荘厳な調べから始まった演奏は、瞬く間に聴衆の心を捉えた。
ピアノと管弦楽の織り成すメロディは、ある時は会話のように、ある時は競うように聴こえ、観客を飽きさせない。

偶然乗り合わせた船の乗客達は運命共同体となり、真っ暗な海へ、待ち構える激しい嵐の中へと突き進んでいく。

そこ此処にあるしがらみや妬み、欲など、全てを一掃して寄せ付けない力。誰もが現実を忘れ、圧倒的な芸術の響きに言葉を失くし、胸を打たれる。

長い年月を経て尚生き続ける傑作を前に、深い感謝の気持ちが湧いてくるのは私だけではない筈だ。
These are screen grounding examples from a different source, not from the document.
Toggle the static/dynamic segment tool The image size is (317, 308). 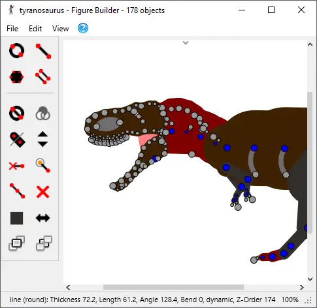(x=17, y=140)
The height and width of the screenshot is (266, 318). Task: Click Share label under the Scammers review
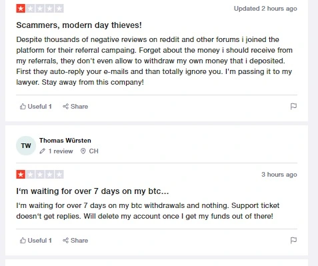[x=79, y=107]
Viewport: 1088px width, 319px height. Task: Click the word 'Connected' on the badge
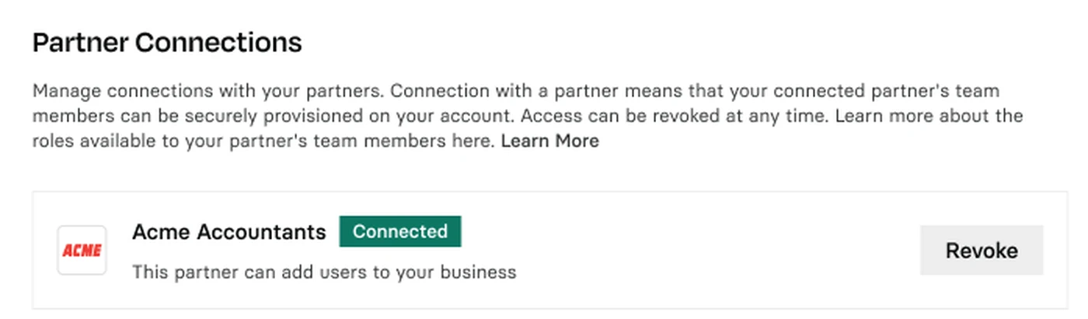tap(400, 231)
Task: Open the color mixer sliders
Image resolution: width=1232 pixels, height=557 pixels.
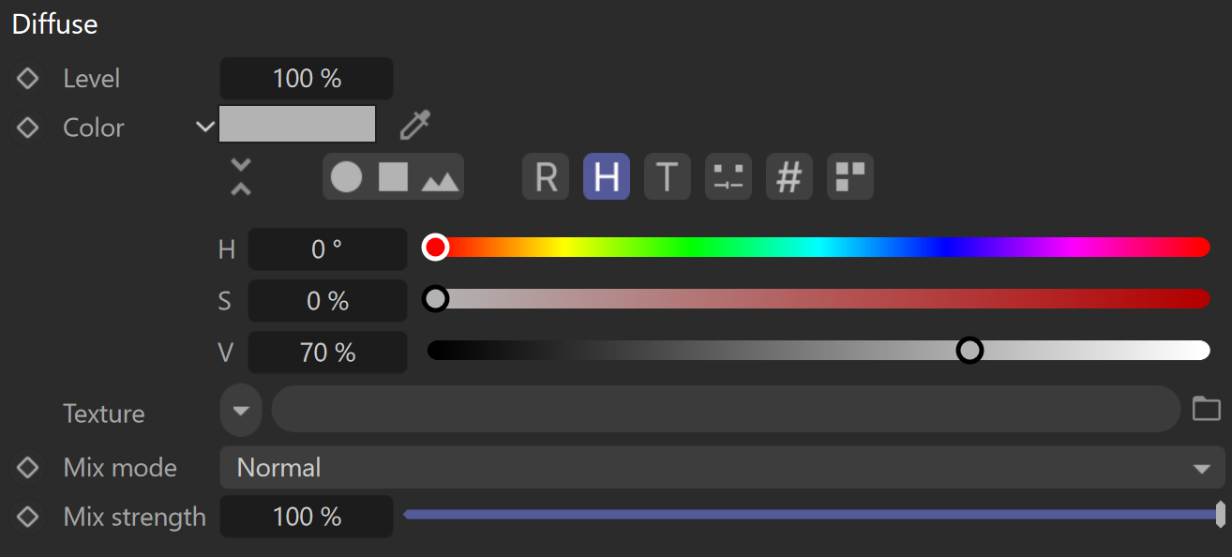Action: 729,176
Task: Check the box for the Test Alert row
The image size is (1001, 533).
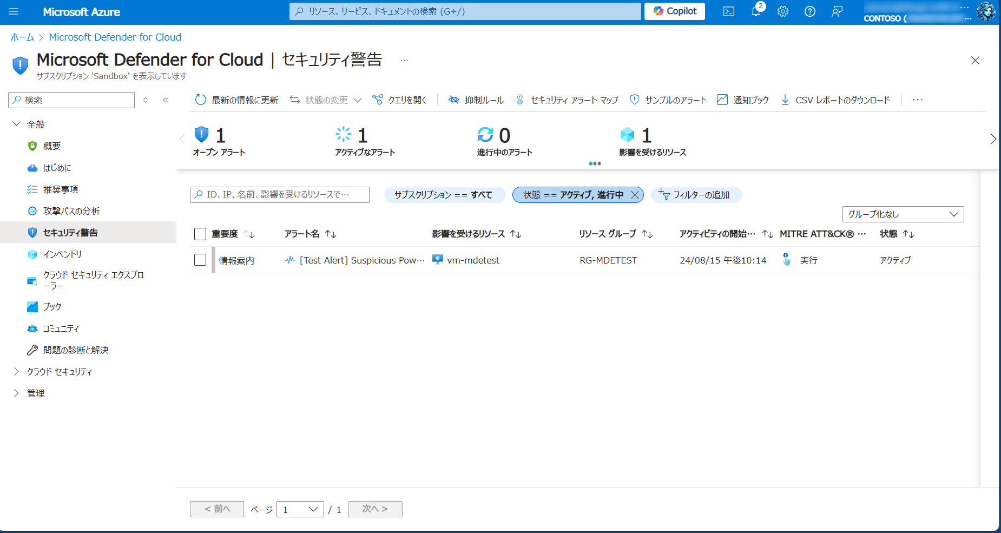Action: coord(200,260)
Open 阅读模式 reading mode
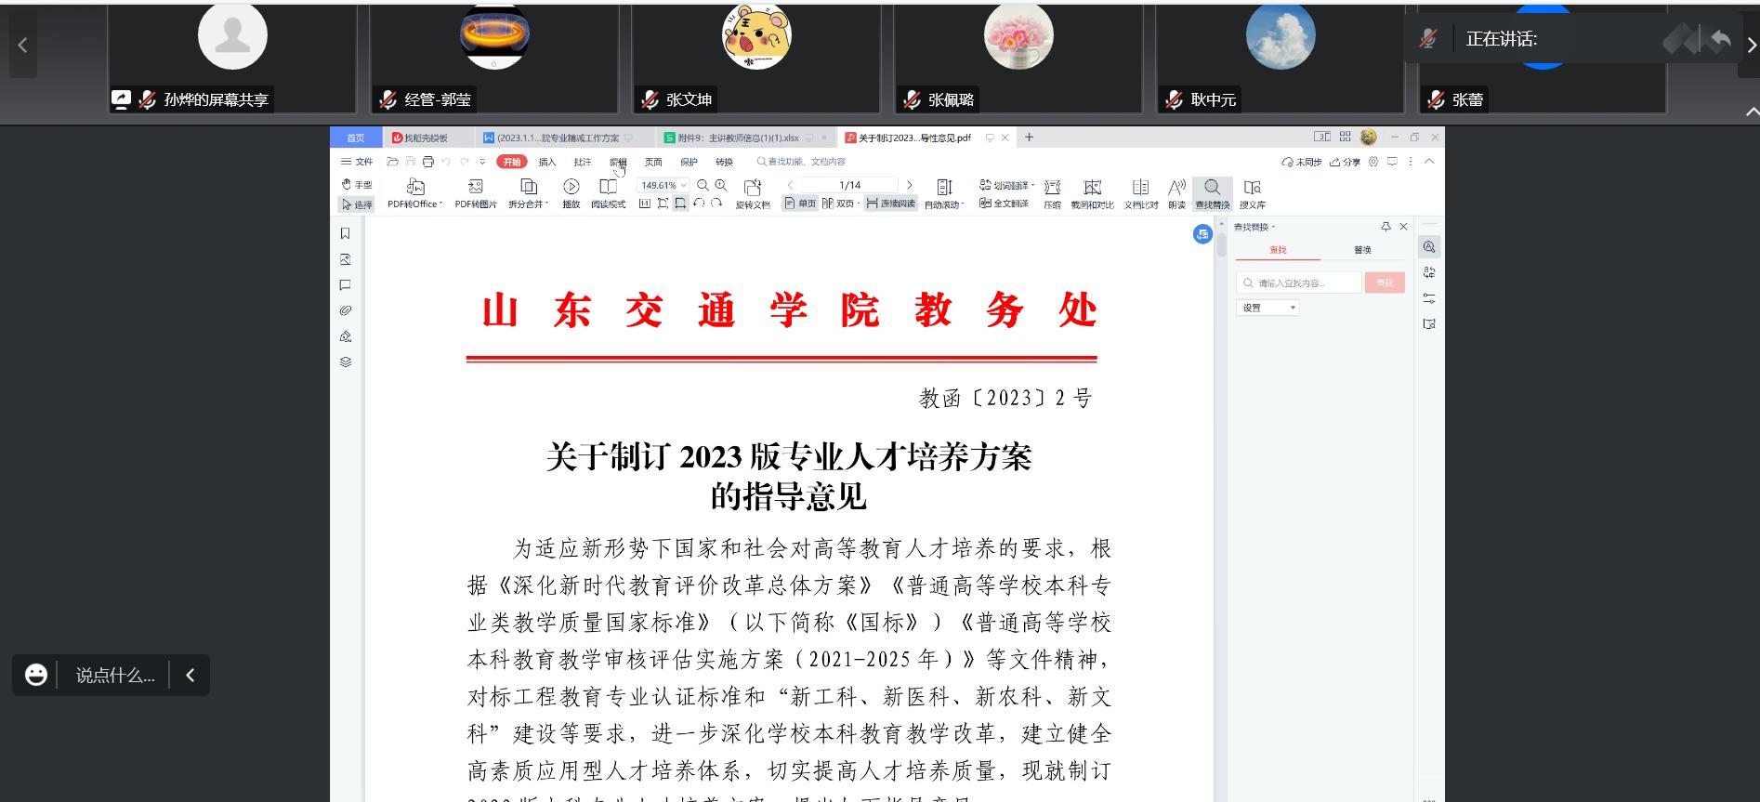The image size is (1760, 802). coord(608,188)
ラストに近付いて更に心は揺さぶられ、大迫力の全合奏で幕を下ろした時、人々は立ち上がり、歓声と拍手の祝福を浴びせた。

私も同じだった。
そうせずにはいられなかった。

涙が頬を伝う。それを指先で拭い肩越しに松岡を見上げると、彼は拍手を送りながら目を細めて私を見ていた。

「かわいい透子、君が愛しいよ」

「っ……」

その声は、拍手と歓声を一瞬でかき消した。
観客はいなくなり、私と彼の二人だけが、会場にいるような錯覚に陥った。